Guardandolo, a volte, quando era molto malato, io che ne avevo conosciuto l’irruenza, la determinazione, il fuoco che metteva in ogni suo pensiero, l’irrequietezza dei suoi giorni, lo vedevo sereno, nonostante tutto, ancora desideroso di aiutare il prossimo, prodigo di consigli per gli amici, pronto ad ascoltare e consolare per le loro sofferenze. Così era fatto, così è la sua poesia: generosa, vera, autentica in ogni suo spasimo.

 Lo stile pacatamente ragionato si apre all’improvviso in un terremoto di immagini, si squarcia il mare amato per divenire nembo. Il percorso filosofico è rispettoso della “logica”, la troviamo in particolar modo in Plenilunio della palude, quest’opera è di estremo interesse, poiché segna il passaggio dalla poesia della memoria e della pietas, alla strada della Croce, alla ricerca di  Dio, a volte sordo alle preghiere dell’uomo, questo percorso diventerà ben presto la strada del Golgota, assumendo una densità religiosa che lo porterà a percorrere ogni formella della passione di Cristo.
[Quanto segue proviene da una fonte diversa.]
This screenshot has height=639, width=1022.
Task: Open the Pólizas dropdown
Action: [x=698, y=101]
La svolta poetica non è solo nei contenuti, ma anche la parola poetica in Plenilunio nella palude, il verso si fa scarno, le composizioni brevi, la furia di chi cerca, difficilmente controllabile, a volte distruttiva. Il luogo del cranio è anche una svolta decisiva per la sua vita di uomo (In questo periodo lo vado a trovare in un ospedale romano, gravemente provato da un intervento chirurgico). Credo che in questo luogo di dolore, prenda distacco dalla sua condizione umana,  la esamina in tutte le sue cubature e decide di portarne il peso, pur nell’assoluto dolore, affidandosi a Dio e cogliendo le cose belle, anche minime, che la vita ancora gli riservava.
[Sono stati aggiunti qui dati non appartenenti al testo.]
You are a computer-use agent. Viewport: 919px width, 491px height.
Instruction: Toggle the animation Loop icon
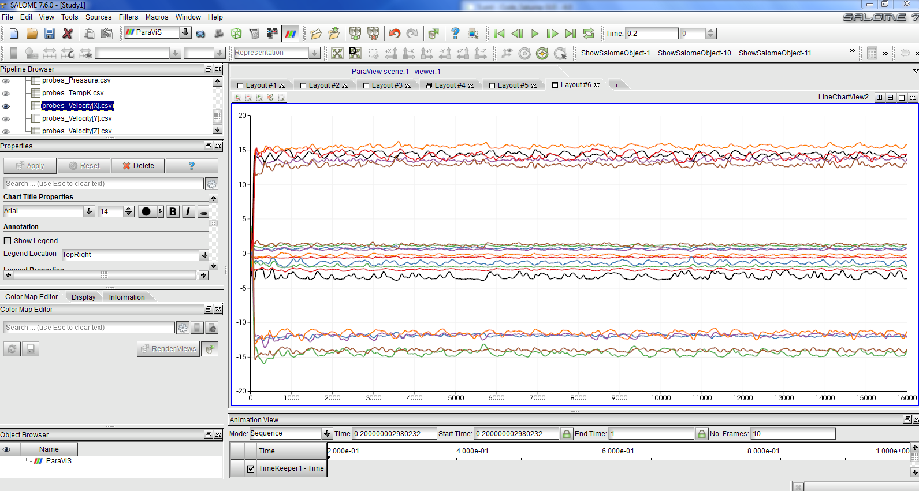(589, 34)
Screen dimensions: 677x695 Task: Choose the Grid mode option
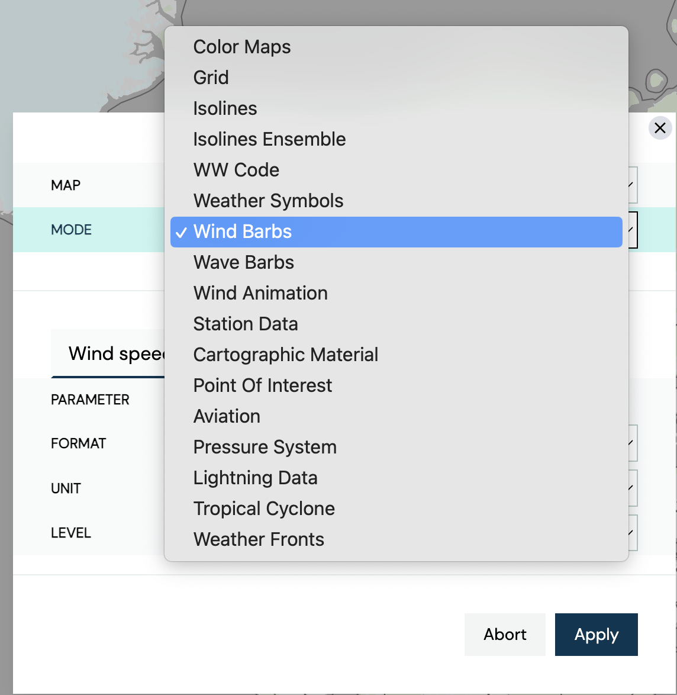(x=211, y=78)
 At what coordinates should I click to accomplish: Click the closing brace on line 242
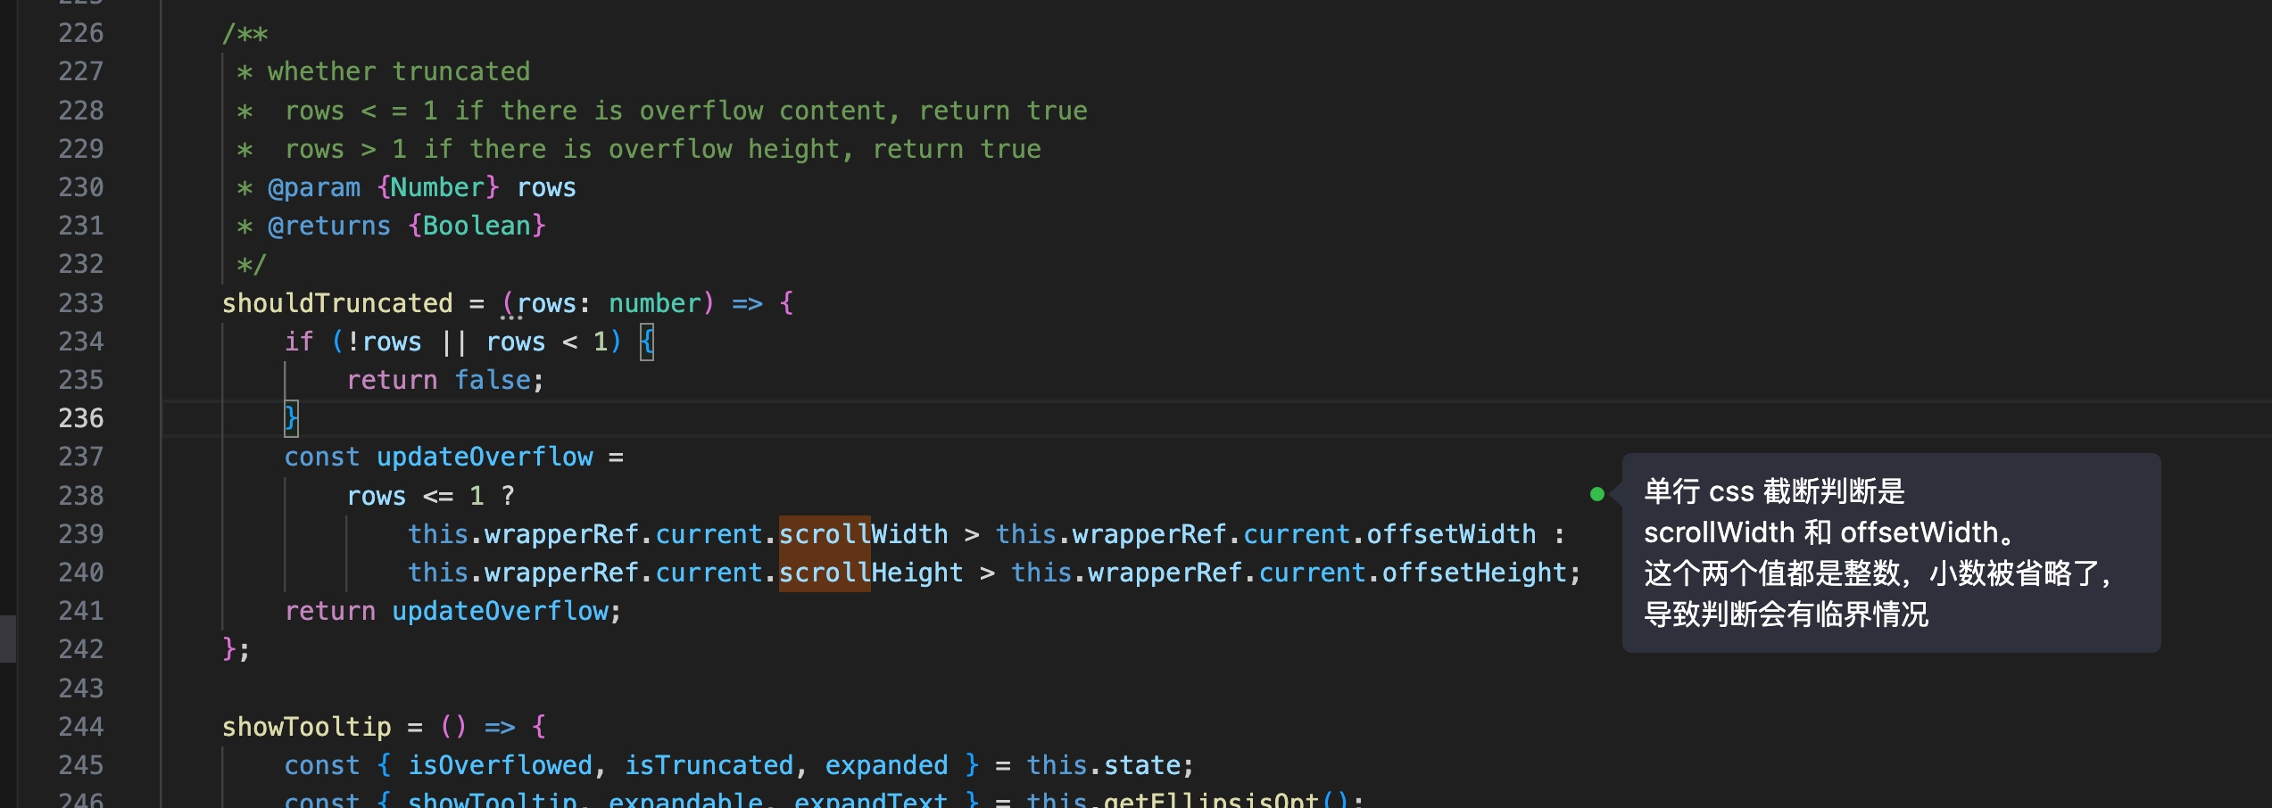pos(229,648)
Era amorevole con gli amici che non smettevano d’andarlo a trovare, amorevole con la sua famiglia. La gioia di vivere, l’amore per la vita ha avuto il sopravvento su tutto; né voleva morire: “Voglio difendere questo filo di vita che ancora mi resta, godermi i  nipoti” e lì ad indicarmi le loro fotografie che colorate spiccavano con le altre che tappezzavano per intero le pareti; potevi rivederlo nelle foto con Domenico Rea e Michele Prisco e gli altri grandi del nostro secolo, o guardare a sinistra, alle spalle della sua scrivania, dove aveva posizionato una bellissima foto della moglie Mimma, giovanissima, quasi Madonna.
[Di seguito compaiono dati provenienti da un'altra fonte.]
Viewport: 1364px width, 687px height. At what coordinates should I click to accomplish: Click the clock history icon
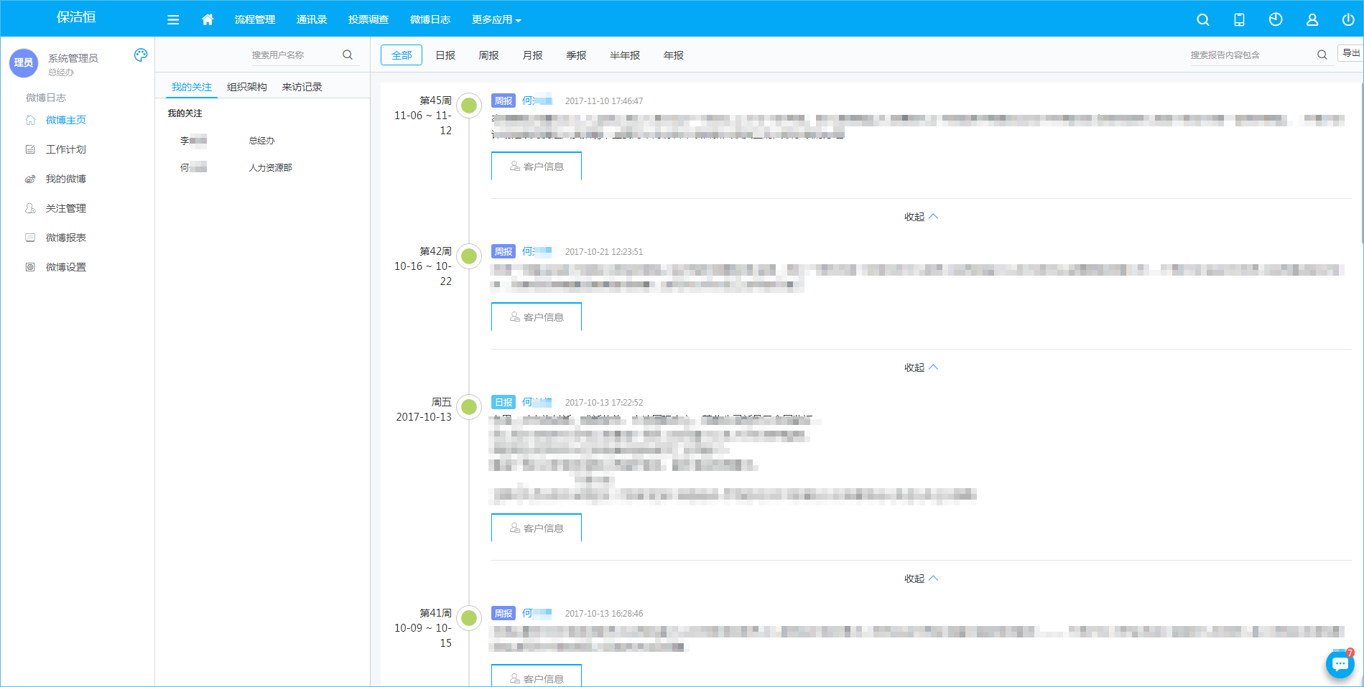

Dividerei le grandi raccolte di Filippelli in tre fasi. La prima che comprende: Vent’anni,[1]Il cinto della Veronica,[2], quella centrale, molto meridionalistica (dolce Sud) con Ombre dal Sud[3] e Ritratto da nascondere[4], Requiem per il padre[5], la terza fase con Plenilunio nella palude, Dai fatti alle parole e Spiritualità.

La poetica come figlia della memoria ha un ruolo importante nelle opere della prima fase: il ripercorre, l’esaminare fino allo spasimo è una sua caratteristica anche degli inizi; dominante per molto tempo nella sua poesia è la figura del padre e le condizione del Sud. Pietoso, egli nel ricordo dà vita alla memoria, eterna nei palpiti del giorno l’umile esistenza della sua gente, nei sussurri delle pietre, nei fruscii dello strame, battuto e lavorato dalle donne, rotola il dolore, nei cunicoli delle guerre piange le miserie del Sud. Nella grandezza della poesia di questa prima fase si erge la bellezza delle donne e la passione dell’amore, i furori della mente che avvolgono e distruggono, né mancano poesie indimenticabili dedicate alla figlia Fiammetta e alla moglie.

Dà corpo e voce a chi non ce l’ha, carica le cose di un calore umano, raccoglie il lembo del più povero per farne ornamento d’altare: Oggi ho inchiodato una lapide/ sulla facciata della vecchia casa/di campagna che vide la mia infanzia/raccolta nell’abbraccio/degli occhi e del respiro/dei poveri, di stirpe contadina/Due parole vi ho inciso: Domus Patris/E dunque è Tua/e di Don Carlo e dei morti/ di cui delusi la paternità/Sia da te benedetta./ E fa’ che i figli/miei, venendo da lontani/ grovigli di rimorsi e nostalgie,/ v’entrino per cercarmi, come s’entra/ in una piccola chiesa.[6]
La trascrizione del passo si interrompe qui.